Figure 4. Barplot illustrating the proportion of different breeds reported for each species investigated in the NCBI BioSamples database. The pink indicates the number of entries with no breed information. All other colours indicate proportion of different breeds for each species.
Next steps in utilizing these data
Based on our first look at the available metadata on NCBI, there are a few tasks that could make the process more streamlined. Additionally, the following steps would increase metadata for secondary uses.
Standardize parameters. Standardizing parameters would improve the data cleaning process and assist in equalizing data across different institutions. Currently, the free text set up of the BioSample database makes it very difficult to compare across entries, as misspellings and extra characters can inhibit comparisons. As discussed elsewhere (Goncalves and Musen 2019), bolstering the underlying infrastructure of the NCBI BioSamples database will assist in standardizing data and make these data more accessible to researchers for secondary uses outside of genomics.
More focus on metadata. There are major gaps in data that range from smaller details such as disease prevalence to important parameters such as breed or location. As NCBI gets accessed more and more for metadata, it will be imperative that users input as much data as possible. Basic data such as species, breed, and location should be mandatory for users to input.
Preprint data uploads.
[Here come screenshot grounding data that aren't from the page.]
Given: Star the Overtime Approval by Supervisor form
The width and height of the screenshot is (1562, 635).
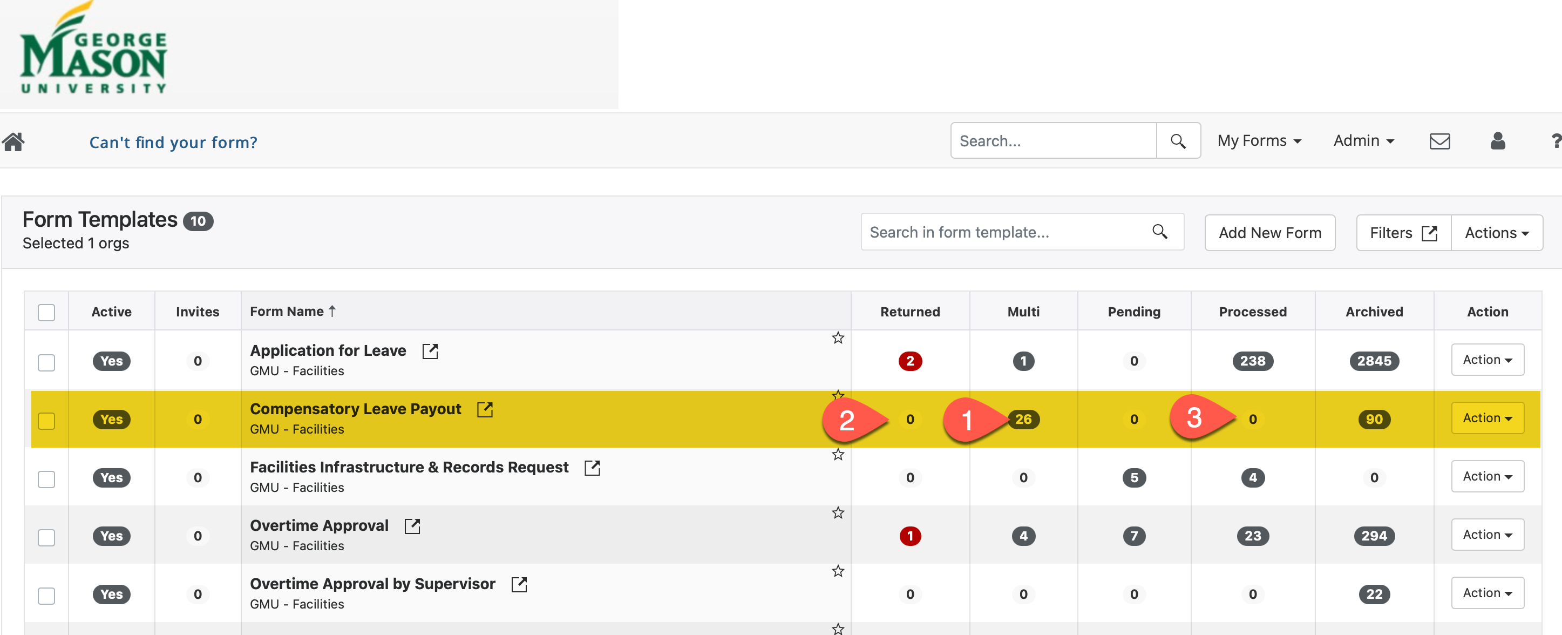Looking at the screenshot, I should [x=837, y=571].
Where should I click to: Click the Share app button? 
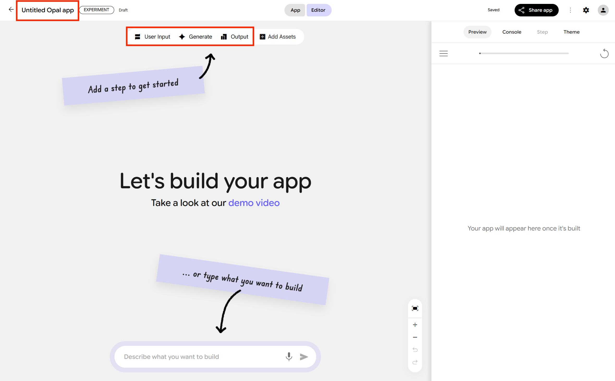[x=536, y=10]
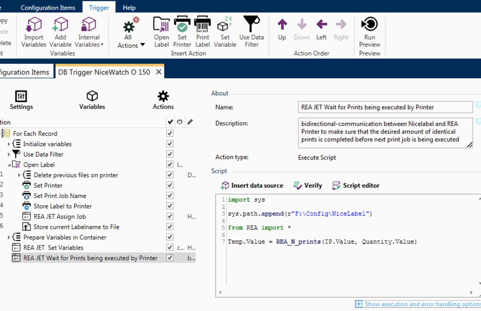Expand the Initialize variables action
This screenshot has height=311, width=481.
[9, 144]
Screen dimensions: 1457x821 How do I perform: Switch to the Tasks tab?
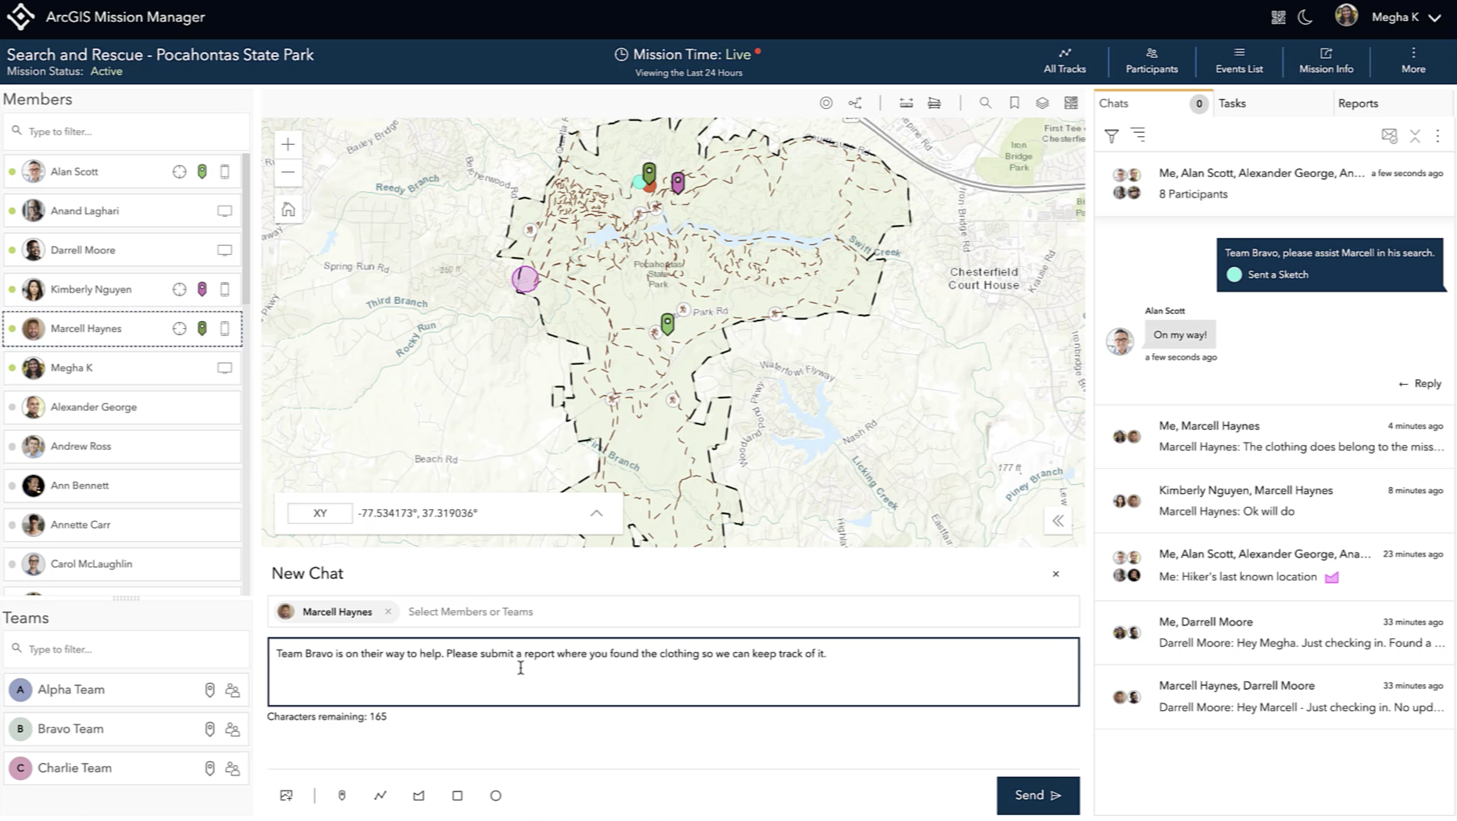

Currently, there is a lag between sampling and DNA sequencing and when these data get uploaded to public databases such as NCBI. This lag can vary from a few months to years. Therefore, data that could be used in secondary projects such as this one could be released up to a few years after sampling. Therefore, I recommend uploading genomic data with its accompanying metadata to NCBI as soon as possible or when preprints are submitted.
NCBI and other genomic databases hold data that can be useful for more than just genomic projects. For GBADs, these data can provide valuable information about presence of local breeds in normally unsampled locations as well as occurrences of diseases in sampled individuals. Additionally, it provides the first look into how genomic projects may supplement GBADs' aim to gather animal health data and metrics.
Goncalves R, Musen MA (2019) The variable quality of metadata about biological samples used in biomedical experiments. Scientific Data, 6, 190021.
Hu R, Yao R, Li L, et al. (2022) A database of animal metagenomes. Scientific Data, 9, 312.
Stephens ZD, Lee SY, Faghri, F, et al. (2015) Big Data: Astronomical or Genomical? PLoS Biology, 3, 1002195.
Winter, DJ (2017) rentrez: An R package for the NCBI eUtils API. The R Journal, 9, 520-526.